Origins & Trajectories houses projects that focus on the trajectory of the university over time, with a focus on examining received histories, recontextualizing existing narratives, and centering heretofore ignored stories.
Jasper Cropsey painting of the University of Michigan campus, 1855
Origins & Trajectories
Project Sites
The 1817 Project: Land, Culture, Memory, and Repair
Winter 2024 - presentThis project site involves an historical examination of the foundational land transfer by the Ojibwe, Odawa, and Bodewadami nations in the 1817 Treaty of Fort Meigs (also known as the Treaty of the Maumee Rapids) that was part of the university’s origins in Detroit and subsequent relocation to Ann Arbor. Our hope is to better understand this complex process and its longer term consequences in relation to broader histories of Native American and Indigenous land dispossession in the Great Lakes Region and across North America. Work on the 1817 Project includes deep, collaborative research into the early history of the university and Michigan territory, and also how this history has been represented, occluded, contested, and addressed through more recent legal challenges, Native student activism, and statewide forms of legislation since the 1970s (e.g., the Michigan Indian Tuition Waiver).
The 1959 Project: University of Michigan-Dearborn’s Origins and Timelines
Winter 2024 - presentThis project examines not just how the Dearborn campus got started in the 1950s, but also considers multiple inflection points to the present. To understand both the progress and missed opportunities of diversity, equity, and inclusion initiatives at UM-Dearborn, The 1959 Project is pursuing foundational initiatives in oral history, survey and focus group research, and archival development.
Urban Renewal and the University of Michigan-Flint
Spring 2024 - presentIn the 1960s and 1970s, American metropolitan areas razed neighborhoods to build freeways in the name of urban renewal. In theory, the city planning philosophy known as urban renewal called for removing blighted neighborhoods to increase the desirability of living and working in quickly shrinking cities. In practice, however, the policy was used by local governments to bulldoze and scatter Black communities. Particularly in the City of Flint, the St.
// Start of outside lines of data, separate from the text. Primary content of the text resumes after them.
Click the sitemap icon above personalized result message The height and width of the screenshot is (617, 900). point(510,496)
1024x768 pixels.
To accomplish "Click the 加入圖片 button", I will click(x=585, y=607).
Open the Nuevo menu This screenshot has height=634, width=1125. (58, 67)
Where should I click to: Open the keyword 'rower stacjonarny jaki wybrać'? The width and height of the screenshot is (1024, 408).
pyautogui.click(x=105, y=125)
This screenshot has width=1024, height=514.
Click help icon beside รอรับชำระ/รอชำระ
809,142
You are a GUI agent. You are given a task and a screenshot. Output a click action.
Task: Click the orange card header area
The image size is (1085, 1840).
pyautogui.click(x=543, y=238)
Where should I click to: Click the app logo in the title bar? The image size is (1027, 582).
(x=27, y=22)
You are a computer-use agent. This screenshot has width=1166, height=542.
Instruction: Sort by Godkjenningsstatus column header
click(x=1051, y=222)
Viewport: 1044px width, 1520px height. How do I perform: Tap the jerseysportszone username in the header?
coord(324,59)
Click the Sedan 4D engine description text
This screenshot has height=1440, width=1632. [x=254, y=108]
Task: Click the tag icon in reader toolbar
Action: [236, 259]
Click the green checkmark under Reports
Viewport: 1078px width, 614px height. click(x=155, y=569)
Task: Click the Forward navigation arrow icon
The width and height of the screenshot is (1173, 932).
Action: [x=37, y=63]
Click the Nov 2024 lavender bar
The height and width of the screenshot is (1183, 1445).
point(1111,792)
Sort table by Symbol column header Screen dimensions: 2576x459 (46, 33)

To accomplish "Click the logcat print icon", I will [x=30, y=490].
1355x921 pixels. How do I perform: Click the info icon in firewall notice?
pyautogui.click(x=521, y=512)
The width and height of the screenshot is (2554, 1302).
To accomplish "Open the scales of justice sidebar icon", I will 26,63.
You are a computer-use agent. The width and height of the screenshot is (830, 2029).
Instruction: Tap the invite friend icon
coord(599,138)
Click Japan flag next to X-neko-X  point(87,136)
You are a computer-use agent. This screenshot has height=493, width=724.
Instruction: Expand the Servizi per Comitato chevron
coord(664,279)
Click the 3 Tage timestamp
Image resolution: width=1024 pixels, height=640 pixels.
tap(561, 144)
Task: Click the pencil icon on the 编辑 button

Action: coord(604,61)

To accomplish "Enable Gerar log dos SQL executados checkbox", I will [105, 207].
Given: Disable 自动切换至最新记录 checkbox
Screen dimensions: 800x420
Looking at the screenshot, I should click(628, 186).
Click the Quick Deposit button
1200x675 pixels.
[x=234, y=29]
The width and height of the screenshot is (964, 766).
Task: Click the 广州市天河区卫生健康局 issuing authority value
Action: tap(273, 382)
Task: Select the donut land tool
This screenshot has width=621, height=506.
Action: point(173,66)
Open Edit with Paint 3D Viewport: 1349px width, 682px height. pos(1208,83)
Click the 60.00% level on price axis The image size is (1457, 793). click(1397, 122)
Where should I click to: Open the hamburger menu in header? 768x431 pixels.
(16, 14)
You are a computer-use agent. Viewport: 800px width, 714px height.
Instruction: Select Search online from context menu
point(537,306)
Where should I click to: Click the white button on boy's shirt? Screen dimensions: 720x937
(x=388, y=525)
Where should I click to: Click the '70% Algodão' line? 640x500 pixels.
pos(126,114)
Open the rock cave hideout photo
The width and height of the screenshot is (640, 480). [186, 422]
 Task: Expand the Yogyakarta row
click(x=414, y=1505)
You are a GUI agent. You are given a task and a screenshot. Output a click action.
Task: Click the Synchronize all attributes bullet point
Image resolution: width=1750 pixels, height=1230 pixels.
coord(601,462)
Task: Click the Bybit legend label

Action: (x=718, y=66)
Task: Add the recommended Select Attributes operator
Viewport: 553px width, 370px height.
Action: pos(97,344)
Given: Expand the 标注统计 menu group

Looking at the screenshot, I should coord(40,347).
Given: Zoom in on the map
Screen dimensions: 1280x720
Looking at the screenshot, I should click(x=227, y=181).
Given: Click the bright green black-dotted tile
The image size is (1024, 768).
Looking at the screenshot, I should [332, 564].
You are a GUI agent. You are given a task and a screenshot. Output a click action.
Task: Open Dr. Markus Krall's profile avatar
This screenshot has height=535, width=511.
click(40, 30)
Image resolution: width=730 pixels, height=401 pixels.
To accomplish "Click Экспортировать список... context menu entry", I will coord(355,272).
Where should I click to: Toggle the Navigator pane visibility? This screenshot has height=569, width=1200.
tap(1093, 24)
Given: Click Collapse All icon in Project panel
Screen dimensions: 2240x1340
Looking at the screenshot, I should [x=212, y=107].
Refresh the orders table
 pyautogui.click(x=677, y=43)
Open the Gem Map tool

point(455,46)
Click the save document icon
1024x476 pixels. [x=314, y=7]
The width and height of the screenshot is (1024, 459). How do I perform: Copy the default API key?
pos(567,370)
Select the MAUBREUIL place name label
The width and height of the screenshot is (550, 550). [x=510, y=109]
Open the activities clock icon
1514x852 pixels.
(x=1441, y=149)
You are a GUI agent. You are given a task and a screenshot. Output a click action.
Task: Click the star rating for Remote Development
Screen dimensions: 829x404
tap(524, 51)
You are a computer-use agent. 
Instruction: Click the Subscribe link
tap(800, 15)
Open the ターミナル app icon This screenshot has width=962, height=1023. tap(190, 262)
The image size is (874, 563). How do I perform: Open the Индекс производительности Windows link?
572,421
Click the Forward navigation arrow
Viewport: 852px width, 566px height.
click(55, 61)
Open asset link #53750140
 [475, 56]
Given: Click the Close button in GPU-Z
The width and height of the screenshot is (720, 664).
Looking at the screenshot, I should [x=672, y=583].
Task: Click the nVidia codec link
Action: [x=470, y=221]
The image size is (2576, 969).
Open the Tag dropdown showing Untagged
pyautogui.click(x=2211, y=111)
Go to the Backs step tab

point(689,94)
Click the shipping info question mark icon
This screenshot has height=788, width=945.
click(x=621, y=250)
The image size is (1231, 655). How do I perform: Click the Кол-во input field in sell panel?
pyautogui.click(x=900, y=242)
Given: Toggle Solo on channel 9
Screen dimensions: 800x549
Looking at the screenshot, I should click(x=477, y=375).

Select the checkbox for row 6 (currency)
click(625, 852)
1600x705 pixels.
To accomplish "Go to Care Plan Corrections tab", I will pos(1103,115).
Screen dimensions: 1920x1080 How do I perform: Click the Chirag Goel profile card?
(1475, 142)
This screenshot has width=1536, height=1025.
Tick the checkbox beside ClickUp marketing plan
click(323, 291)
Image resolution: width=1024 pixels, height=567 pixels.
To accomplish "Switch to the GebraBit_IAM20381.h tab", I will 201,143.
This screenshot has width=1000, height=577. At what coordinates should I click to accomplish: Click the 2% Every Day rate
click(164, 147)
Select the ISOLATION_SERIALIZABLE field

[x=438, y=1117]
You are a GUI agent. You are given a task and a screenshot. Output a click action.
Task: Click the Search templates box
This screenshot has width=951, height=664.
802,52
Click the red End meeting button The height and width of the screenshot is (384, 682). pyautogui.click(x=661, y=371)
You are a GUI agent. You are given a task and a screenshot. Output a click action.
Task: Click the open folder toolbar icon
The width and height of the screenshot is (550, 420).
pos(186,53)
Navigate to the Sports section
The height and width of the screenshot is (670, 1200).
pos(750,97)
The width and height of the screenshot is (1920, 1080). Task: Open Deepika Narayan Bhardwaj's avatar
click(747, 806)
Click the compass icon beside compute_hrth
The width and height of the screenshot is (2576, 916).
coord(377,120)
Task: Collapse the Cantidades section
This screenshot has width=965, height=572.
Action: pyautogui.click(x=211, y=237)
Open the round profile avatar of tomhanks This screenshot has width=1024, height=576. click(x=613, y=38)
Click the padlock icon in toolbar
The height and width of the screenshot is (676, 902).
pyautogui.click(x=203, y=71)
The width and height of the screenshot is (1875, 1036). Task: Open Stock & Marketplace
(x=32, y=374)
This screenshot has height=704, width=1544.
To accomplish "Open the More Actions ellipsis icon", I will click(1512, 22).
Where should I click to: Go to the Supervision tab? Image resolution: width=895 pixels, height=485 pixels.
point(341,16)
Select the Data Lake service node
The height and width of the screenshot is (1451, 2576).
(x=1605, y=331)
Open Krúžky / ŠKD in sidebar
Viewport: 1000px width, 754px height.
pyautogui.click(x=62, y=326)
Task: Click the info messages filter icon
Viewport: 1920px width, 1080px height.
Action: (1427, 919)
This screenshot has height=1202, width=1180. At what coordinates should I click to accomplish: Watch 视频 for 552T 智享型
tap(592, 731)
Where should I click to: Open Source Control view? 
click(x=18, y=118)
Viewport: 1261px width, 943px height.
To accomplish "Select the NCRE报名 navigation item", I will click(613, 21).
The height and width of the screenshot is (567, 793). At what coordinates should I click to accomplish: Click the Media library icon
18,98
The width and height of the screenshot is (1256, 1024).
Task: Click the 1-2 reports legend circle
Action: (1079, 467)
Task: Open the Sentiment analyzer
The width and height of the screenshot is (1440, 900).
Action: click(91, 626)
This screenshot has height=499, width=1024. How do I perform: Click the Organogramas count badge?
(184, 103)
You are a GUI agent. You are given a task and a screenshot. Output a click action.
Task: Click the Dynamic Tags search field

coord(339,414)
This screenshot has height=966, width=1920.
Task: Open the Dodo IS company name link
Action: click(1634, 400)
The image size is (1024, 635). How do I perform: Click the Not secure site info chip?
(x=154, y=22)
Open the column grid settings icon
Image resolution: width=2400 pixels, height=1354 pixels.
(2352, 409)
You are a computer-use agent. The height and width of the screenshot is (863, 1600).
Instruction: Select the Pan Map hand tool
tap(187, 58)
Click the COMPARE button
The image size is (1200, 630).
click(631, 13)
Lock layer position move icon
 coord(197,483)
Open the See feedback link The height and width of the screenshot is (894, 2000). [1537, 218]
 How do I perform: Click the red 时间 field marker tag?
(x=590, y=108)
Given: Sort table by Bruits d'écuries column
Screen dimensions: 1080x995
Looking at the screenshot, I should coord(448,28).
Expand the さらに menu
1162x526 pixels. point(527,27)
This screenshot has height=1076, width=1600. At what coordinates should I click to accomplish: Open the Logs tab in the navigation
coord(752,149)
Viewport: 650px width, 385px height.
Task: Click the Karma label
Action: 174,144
John Street and Floral Park (southside) neighborhoods were destroyed and their vibrant communities displaced to make way for the I-69/I-475 freeway interchange and an industrial park. Expanding the UM-Flint campus, a goal of the city’s urban renewal plans, is crucial to this history. This project aims to shed light on the Black communities displaced by urban renewal in Flint while examining the role of the University of Michigan-Flint in this process.